Start of EXTRACTED DATA

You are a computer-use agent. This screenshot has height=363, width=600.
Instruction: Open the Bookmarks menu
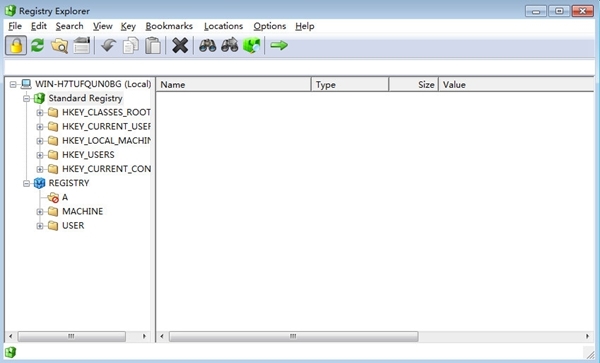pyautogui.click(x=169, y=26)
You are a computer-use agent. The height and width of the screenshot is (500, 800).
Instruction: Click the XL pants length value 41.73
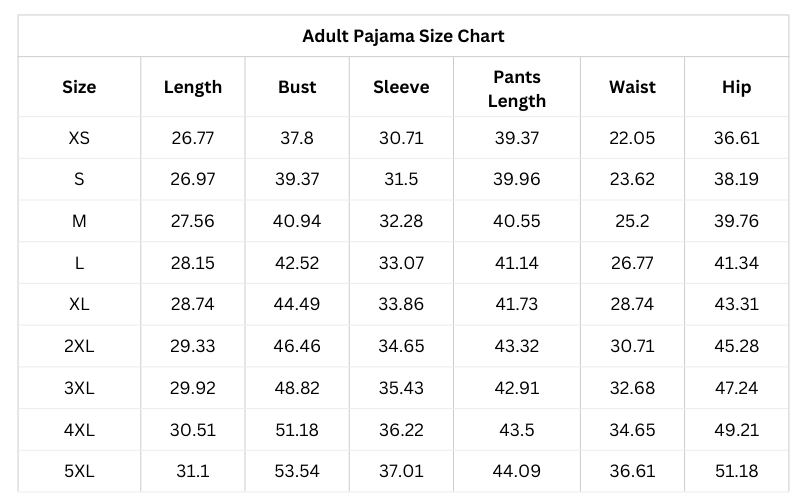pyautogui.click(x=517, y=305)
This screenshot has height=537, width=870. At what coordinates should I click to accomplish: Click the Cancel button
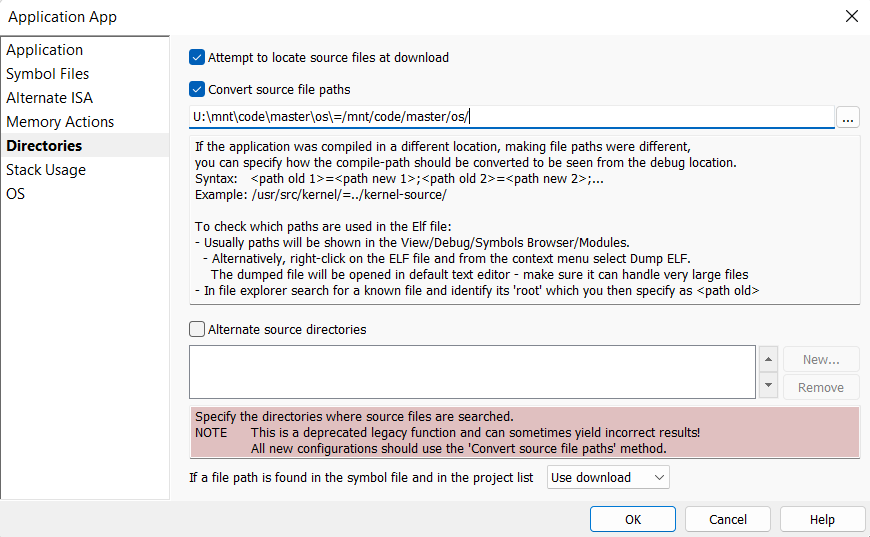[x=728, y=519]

End of EXTRACTED DATA
Start of EXTRACTED DATA

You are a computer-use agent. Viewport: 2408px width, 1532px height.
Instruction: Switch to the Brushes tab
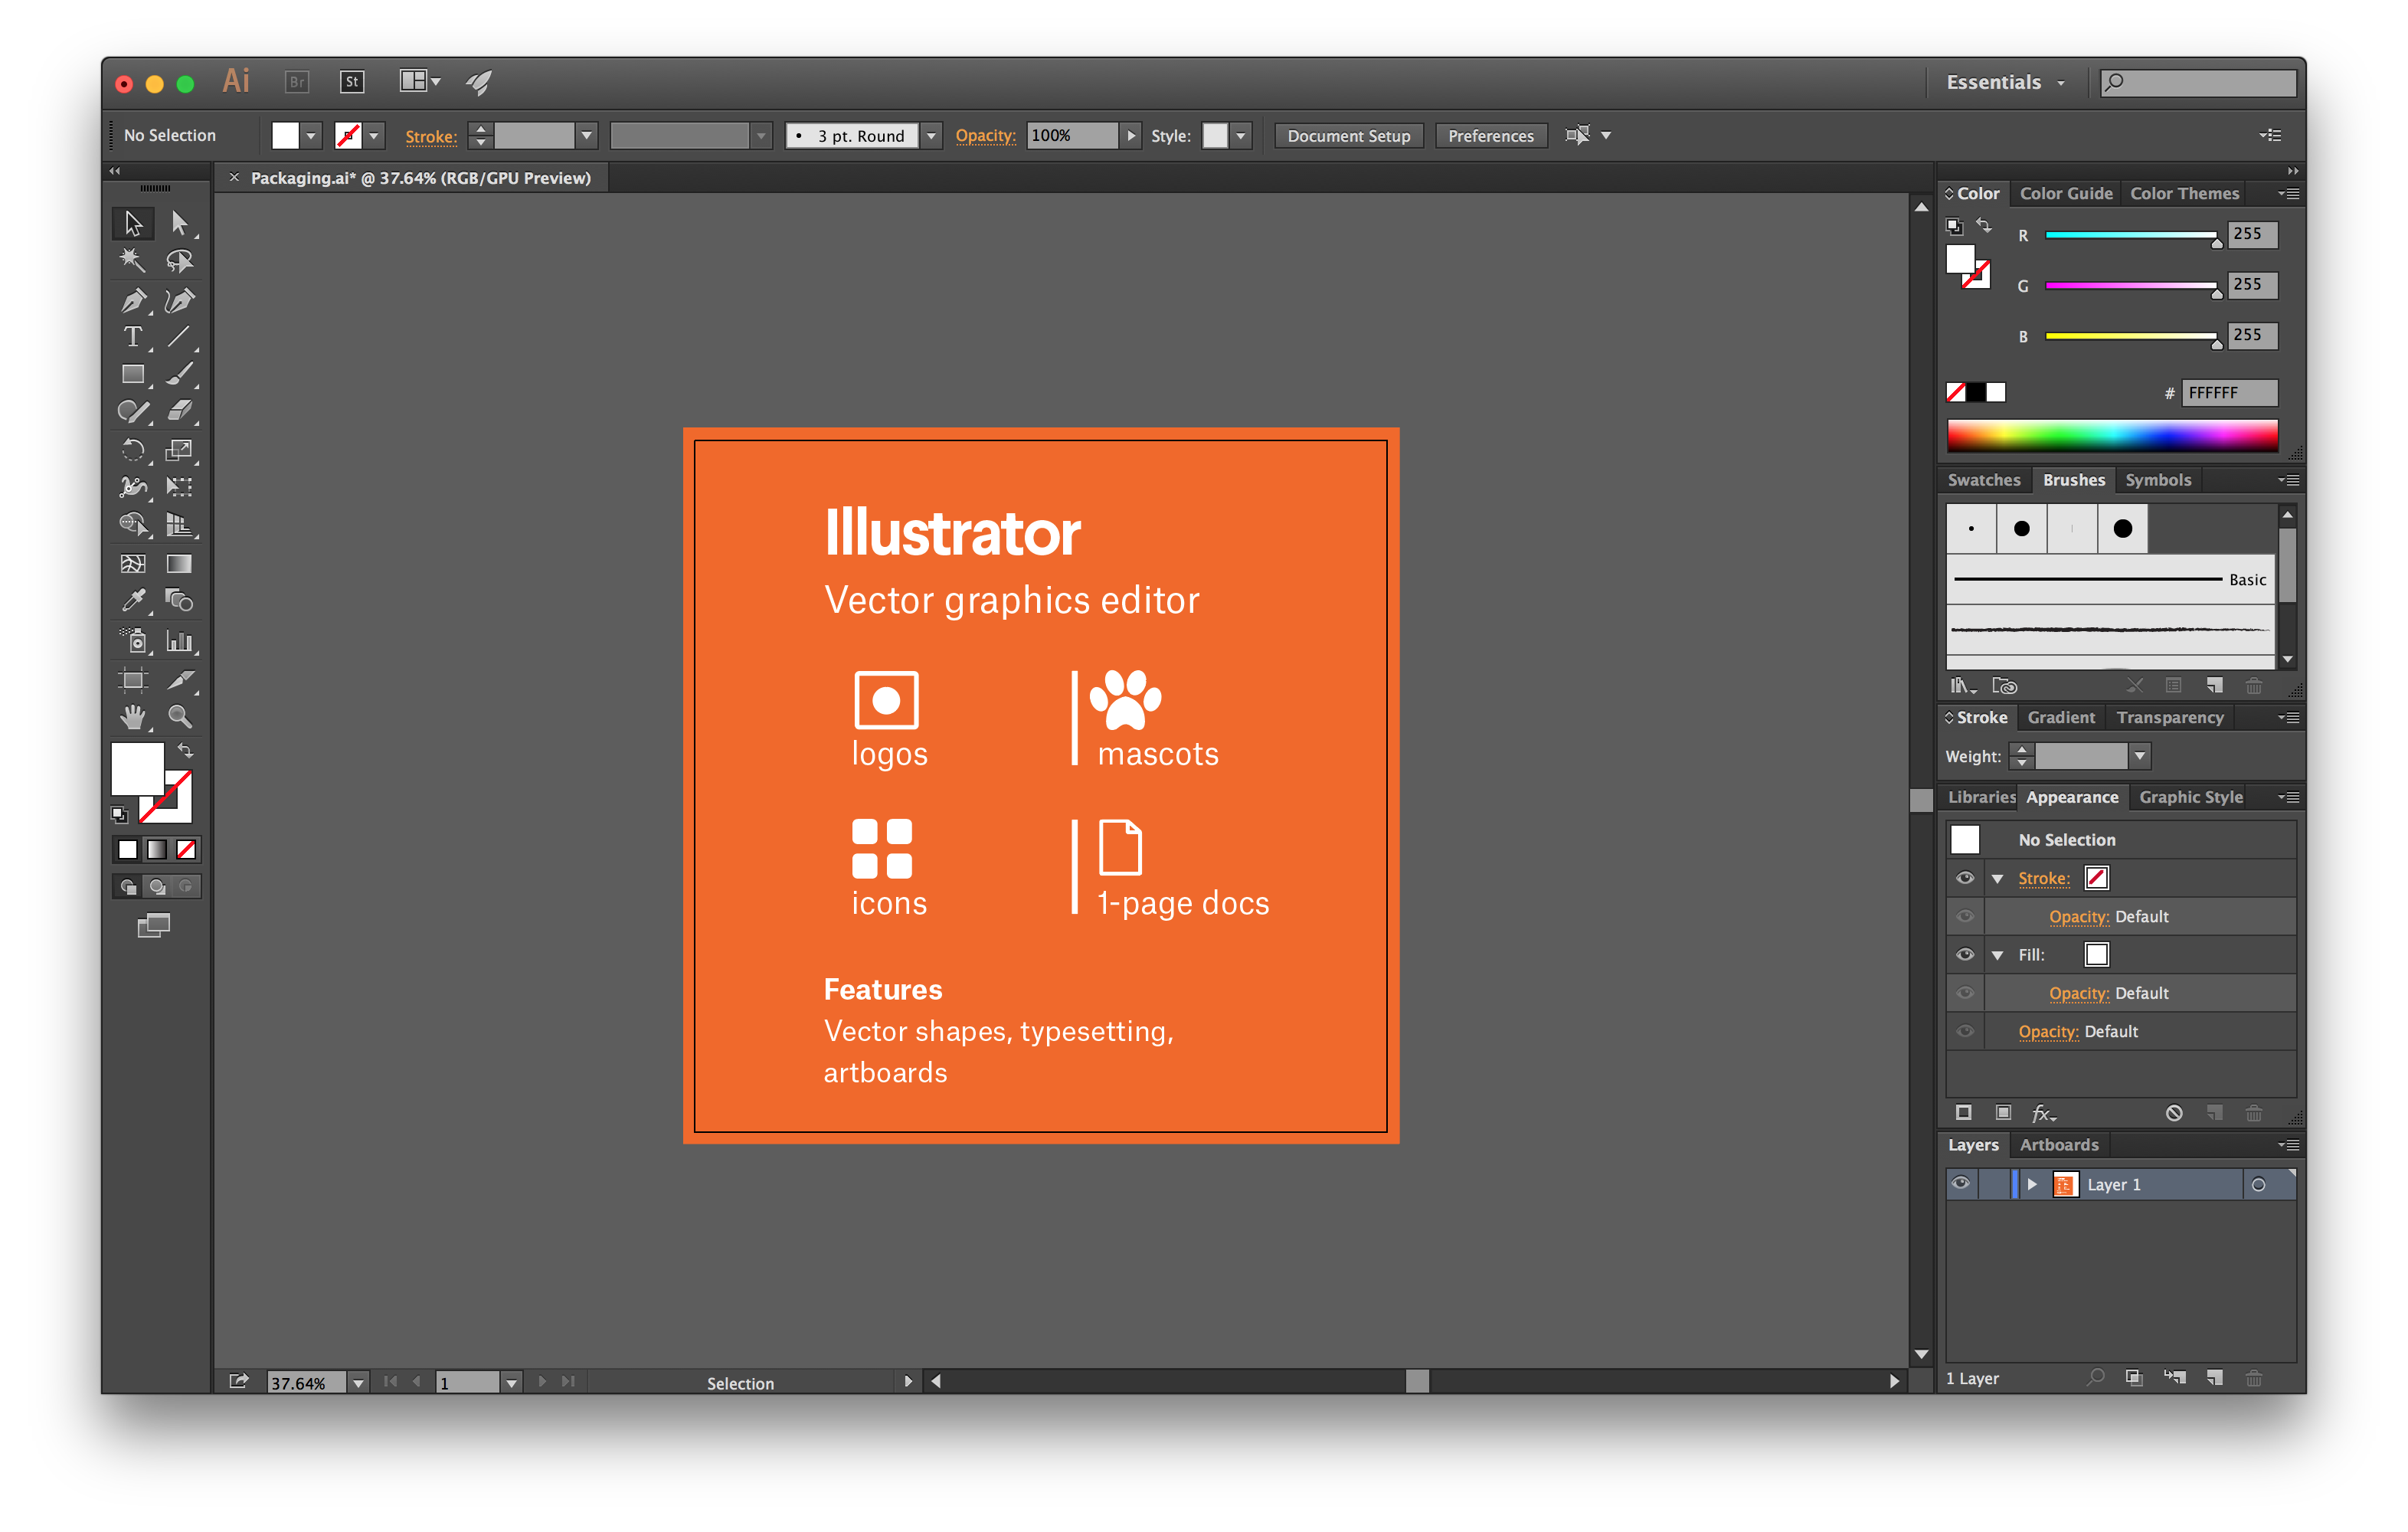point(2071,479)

End of EXTRACTED DATA

• WHAT YOU NEED TO DO
If a line above holds the string "computer", return it as it stands.

• TASK SOLUTION
You are a computer-use agent. This screenshot has height=363, width=600.
You are a computer-use agent. The height and width of the screenshot is (500, 800).
You are a computer-use agent. Viewport: 2408px width, 1532px height.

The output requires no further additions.